Quantitative data offer an indirect assessment of the usability of a design. They can be based on users’ performance on a given task (e.g., task-completion times, success rates, number of errors) or can reflect participants’ perception of usability (e.g., satisfaction ratings). Quantitative metrics are simply numbers, and as such, they can be hard to interpret in the absence of a reference point. For example, if 60% of the participants in a study were able to complete a task, is that good or bad? It’s hard to say in the absolute. That is why many quant studies usually aim not so much to describe the usability of a site, but rather to compare it with a known standard or with the usability of a competitor or a previous design.

While quant data can tell us that our design may not be usable relative to a reference point, they do not point out what problems users encountered. Even worse, they don’t tell us what changes to make in the design to get a better result next time. Knowing that only 40% of the participants are able to complete a task doesn’t say why users had trouble with that task or how to make it easier. Often researchers will need to use qual methods to supplement quant data in order to understand the specific usability issues in an interface.

Statistical Significance

One advantage of quant over qual is statistical significance. When quant data are presented in a sound way, they come with a certain protection against randomness: usually, mathematical instruments such as confidence intervals and statistical significance will tell us how likely it is that the data reflect the truth or whether they may be just an effect of random noise —  perhaps an artifact of the specific participants that we happened to recruit or of the conditions in which the study was run. Although seasoned qual researchers will deploy an arsenal of good practices to protect themselves from chance and to make sure that their results are not biased, we have no formal assurance that the findings from a qual study are indeed objective and representative for the whole target population.
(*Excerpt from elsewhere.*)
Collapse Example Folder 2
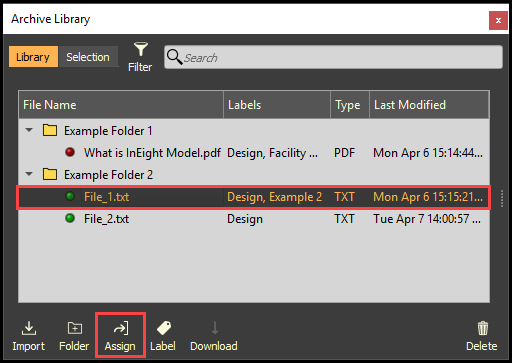 point(29,174)
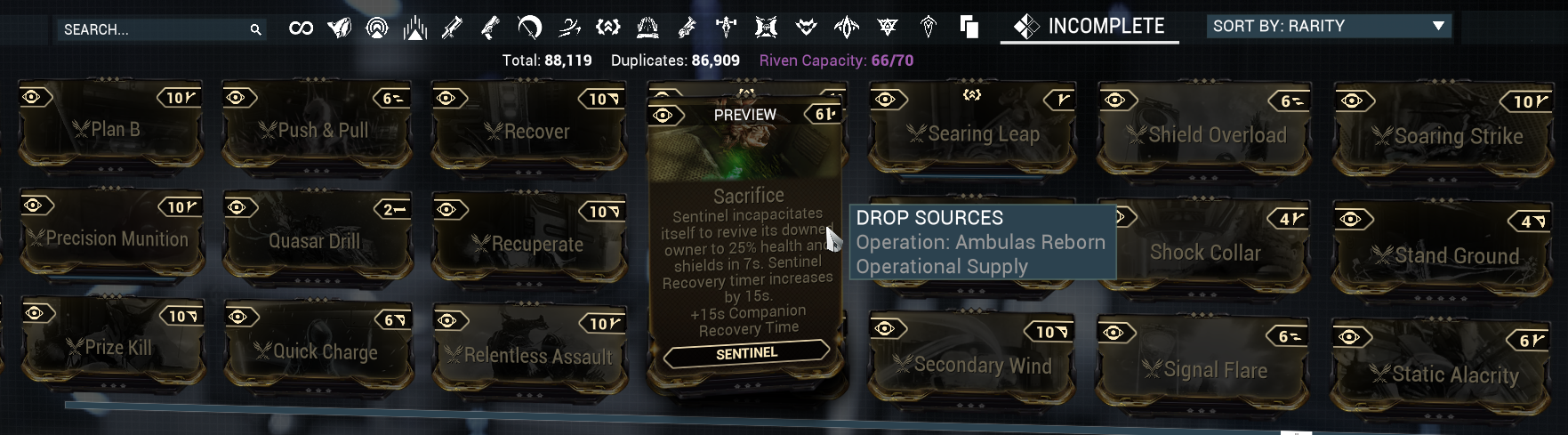Click the arrow of the Sort By dropdown

pyautogui.click(x=1438, y=27)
Differences Between Qual and Quant

Qualitative and quantitative data need slightly different study setups and very different analysis methods. They are rarely collected at the same time — hence the distinction between qualitative and quantitative user studies. Both qualitative and quantitative testing are essential in the iterative design cycle. Although qual studies are more common in our industry, quant studies are the only ones that allow us to put a number on a redesign and clearly say how much our new version improved over the old one —  they are the essential instrument in calculating return on investment.

The table below summarizes the differences between the two types of research. In the rest of the article we discuss these differences in detail.

  Qual Research Quant Research

Questions answered

Why?

How many and how much?

Goals

Both formative and summative:

  • inform design decisions
  • identify usability issues and find solutions for them

Mostly summative:

  • evaluate the usability of an existing site
  • track usability over time
  • compare site with competitors
  • compute ROI

When it is used

Anytime: during redesign, or when you have a final working product

When you have a working product (either at the beginning or end of a design cycle)

Outcome

Findings based on the researcher’s impressions, interpretations, and prior knowledge

Statistically meaningful results that are likely to be replicated in a different study

Methodology

  • Few participants
  • Flexible study conditions that can be adjusted according to the team’s needs
  • Think-aloud protocol
  • Many participants
  • Well-defined, strictly controlled study conditions
  • Usually no think-aloud

The Iterative Design Cycle: Goals for Qual vs. Quant

The basic user-centered design cycle starts with an evaluation of an existing design, followed by a redesign intended to address the current system’s usability challenges. Once the new version is complete, it can be evaluated and compared against the initial version.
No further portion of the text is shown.